Behind The Song: The Charlie Daniels Band, “Long Haired Country Boy”

Written by Charlie Daniels

Videos by American Songwriter

Charlie Daniels wished he would have rearranged the lyrics from the start. In the original version of “Long Haired Country Boy,” a cut from the band’s 1974 album, Fire on the Mountain, he makes reference to getting “stoned in the morning” and “drunk in the afternoon” in the very first verse. With a Christian background, he soon felt the song didn’t quite suit his beliefs.

“I did that very tongue-in-cheek,” he told Songfacts in 2007 of the original lyrics, “but things got so serious.” 

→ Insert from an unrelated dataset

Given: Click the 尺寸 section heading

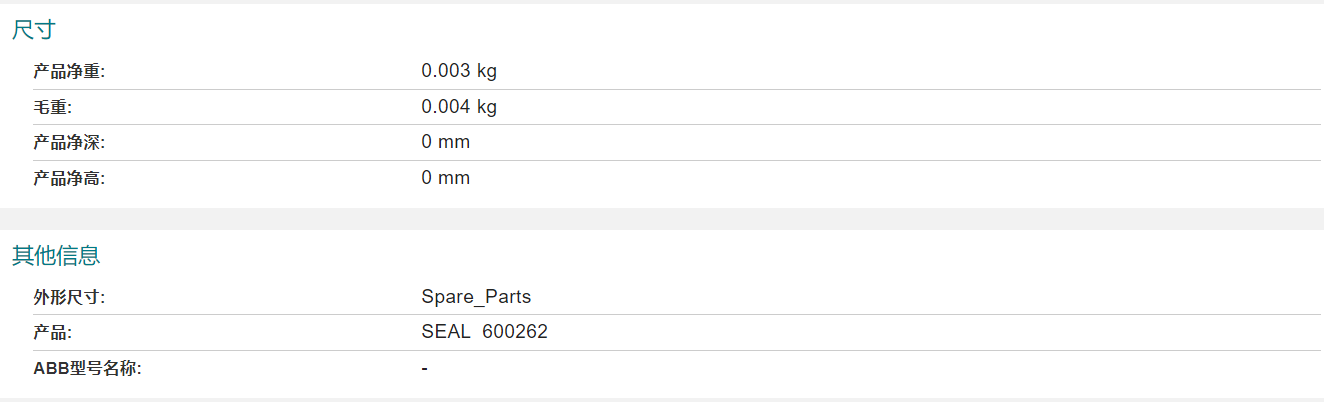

It was then 1974, and a hotbed culture of drug use permeated much of rock ‘n roll culture, as well as that of country music. “And things have gotten so serious, and it’s such a big problem with drugs and alcohol with kids, and it just went against my Christian feelings to actually do anything that somebody could construe with being promoting that lifestyle, or those things, the alcohol and drugs,” he further explained. “And yet the song was such a big part of our repertoire and was always just a popular song for us to do.”

He later began swapping out those drug references with “I get up in the morning / I get down in the afternoon.” It means “the same thing,” he noted. He then actually removed the song from their sets altogether. “I did quit doing it for a while. I just quit doing it at all. People kept wanting it, and I felt I could put it back in, so I changed the line. I wish I had done that to start with.”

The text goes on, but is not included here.